Table of contents

How do I integrate Symfony Panther with existing Symfony applications?

Symfony Panther is a powerful web browser automation library that brings the convenience of browser testing and web scraping to Symfony applications. It provides a PHP interface to control headless Chrome or Firefox browsers, making it perfect for end-to-end testing, web scraping, and JavaScript-heavy application testing.

What is Symfony Panther?

Symfony Panther is built on top of Facebook's WebDriver protocol and ChromeDriver, offering a seamless integration with Symfony's testing framework. Unlike traditional HTTP clients, Panther can execute JavaScript, handle dynamic content, and interact with modern web applications just like a real user would.

Installation and Setup

Prerequisites

Before integrating Symfony Panther, ensure your system meets these requirements:

  • PHP 7.2 or higher
  • Symfony 4.4+ or Symfony 5.x/6.x
  • Chrome or Chromium browser installed
  • ChromeDriver (automatically managed by Panther)

Installing Symfony Panther

Install Symfony Panther using Composer in your existing Symfony project:

composer require --dev symfony/panther

For production use (web scraping applications), you can install it without the --dev flag:

composer require symfony/panther

Basic Configuration

Create a basic configuration file config/packages/test/panther.yaml:

# config/packages/test/panther.yaml
framework:
    test: ~

panther:
    # Chrome binary path (optional, auto-detected by default)
    chrome_binary: '/usr/bin/google-chrome'

    # Chrome arguments
    chrome_arguments:
        - '--no-sandbox'
        - '--disable-dev-shm-usage'
        - '--disable-gpu'
        - '--headless'

    # WebDriver hub URL (for Selenium Grid)
    # hub_url: 'http://127.0.0.1:4444/wd/hub'

Integration Patterns

1. Testing Integration

The most common integration pattern is using Panther for functional testing. Create a test class that extends PantherTestCase:

<?php
// tests/Controller/HomePageTest.php

namespace App\Tests\Controller;

use Symfony\Component\Panther\PantherTestCase;

class HomePageTest extends PantherTestCase
{
    public function testHomePage(): void
    {
        $client = static::createPantherClient();
        $crawler = $client->request('GET', '/');

        $this->assertSelectorTextContains('h1', 'Welcome');
        $this->assertPageTitleContains('My Application');

        // Test JavaScript functionality
        $client->executeScript('document.querySelector("#toggle-button").click()');
        $this->assertSelectorIsVisible('#hidden-content');
    }

    public function testFormSubmission(): void
    {
        $client = static::createPantherClient();
        $crawler = $client->request('GET', '/contact');

        // Fill and submit form
        $form = $crawler->selectButton('Submit')->form([
            'contact[name]' => 'John Doe',
            'contact[email]' => 'john@example.com',
            'contact[message]' => 'Test message'
        ]);

        $client->submit($form);
        $this->assertSelectorTextContains('.alert-success', 'Message sent successfully');
    }
}

2. Service Integration for Web Scraping

Create a dedicated service for web scraping tasks:

<?php
// src/Service/WebScrapingService.php

namespace App\Service;

use Symfony\Component\Panther\Client;
use Symfony\Component\Panther\PantherTestCase;

class WebScrapingService
{
    private Client $client;

    public function __construct()

### Work to complete
- 1) What is the minimum PHP version listed as a prerequisite in the Symfony Panther page?
- 2) How would you render this sentence from the Symfony Panther page in Spanish: "The most common integration pattern is using Panther for functional testing."
- 3) Print the passage of the Symfony Panther page that begins at the words "namespace App\Service;" and stops after "public function __construct()".
Nothing in the material that follows has any bearing on this.

### Provided material
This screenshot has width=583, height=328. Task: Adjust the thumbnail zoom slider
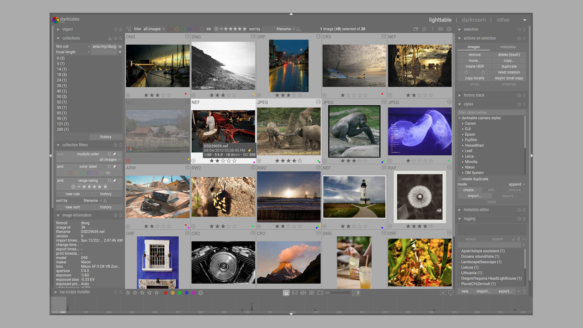(339, 292)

### Answers to each task
- 1) PHP 7.2

- 2) El patrón de integración más común es usar Panther para pruebas funcionales.

- 3)
namespace App\Service;

use Symfony\Component\Panther\Client;
use Symfony\Component\Panther\PantherTestCase;

class WebScrapingService
{
    private Client $client;

    public function __construct()